_How to complete this task_. Leave out the pictures, and print exactly the lines from the one holding "You are a GUI" through the last line of the material.

------ Data to use

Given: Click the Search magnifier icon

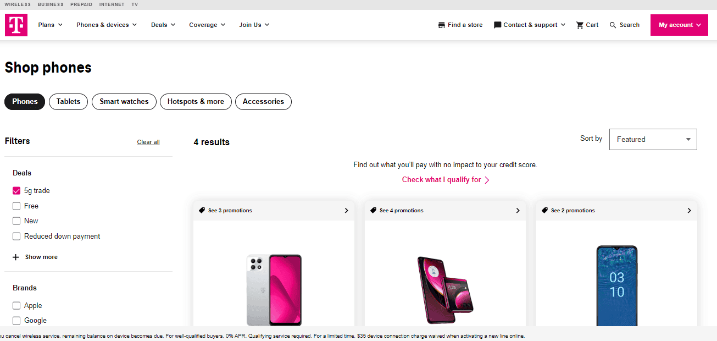Looking at the screenshot, I should pyautogui.click(x=613, y=25).
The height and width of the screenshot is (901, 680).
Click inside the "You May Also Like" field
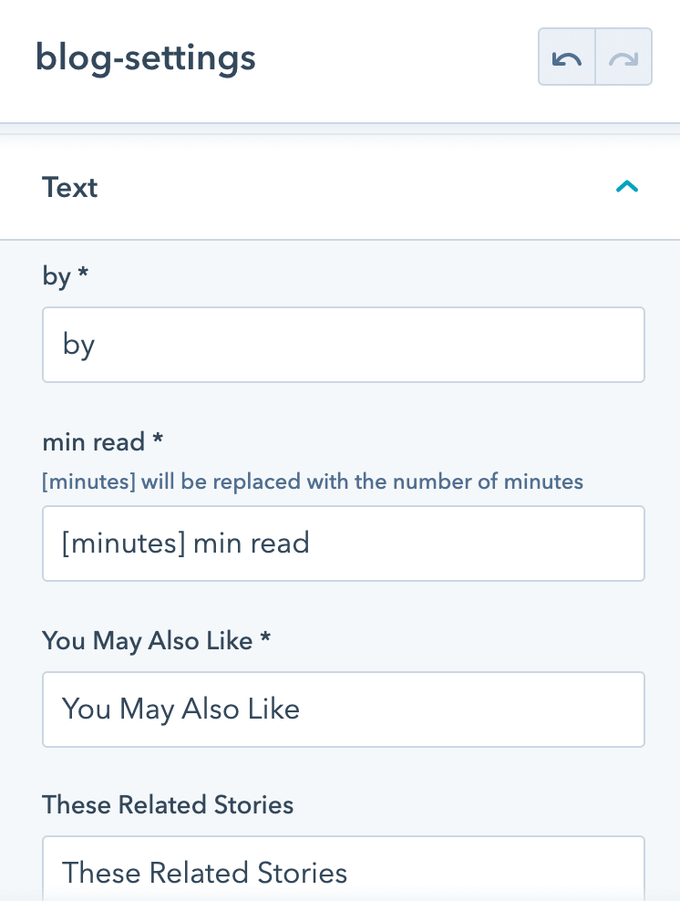(x=343, y=709)

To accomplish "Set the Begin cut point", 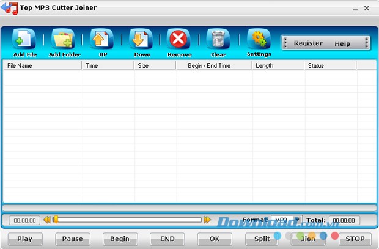I will click(x=120, y=239).
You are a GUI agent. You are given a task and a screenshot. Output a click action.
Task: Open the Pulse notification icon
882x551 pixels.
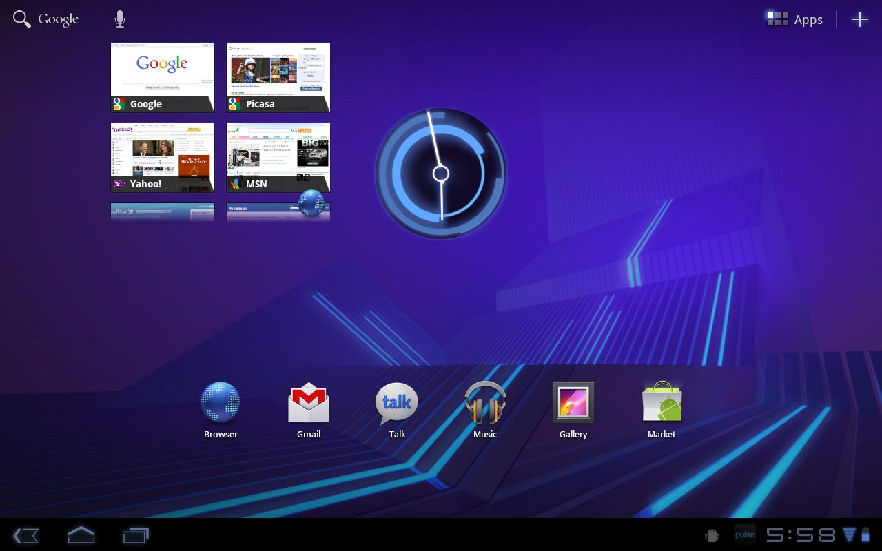click(744, 535)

------------

_Written reply_.
You are a GUI agent. You are given a task and a screenshot. Output a click action.
Task: Open the Pulse notification icon
882x551 pixels.
click(744, 535)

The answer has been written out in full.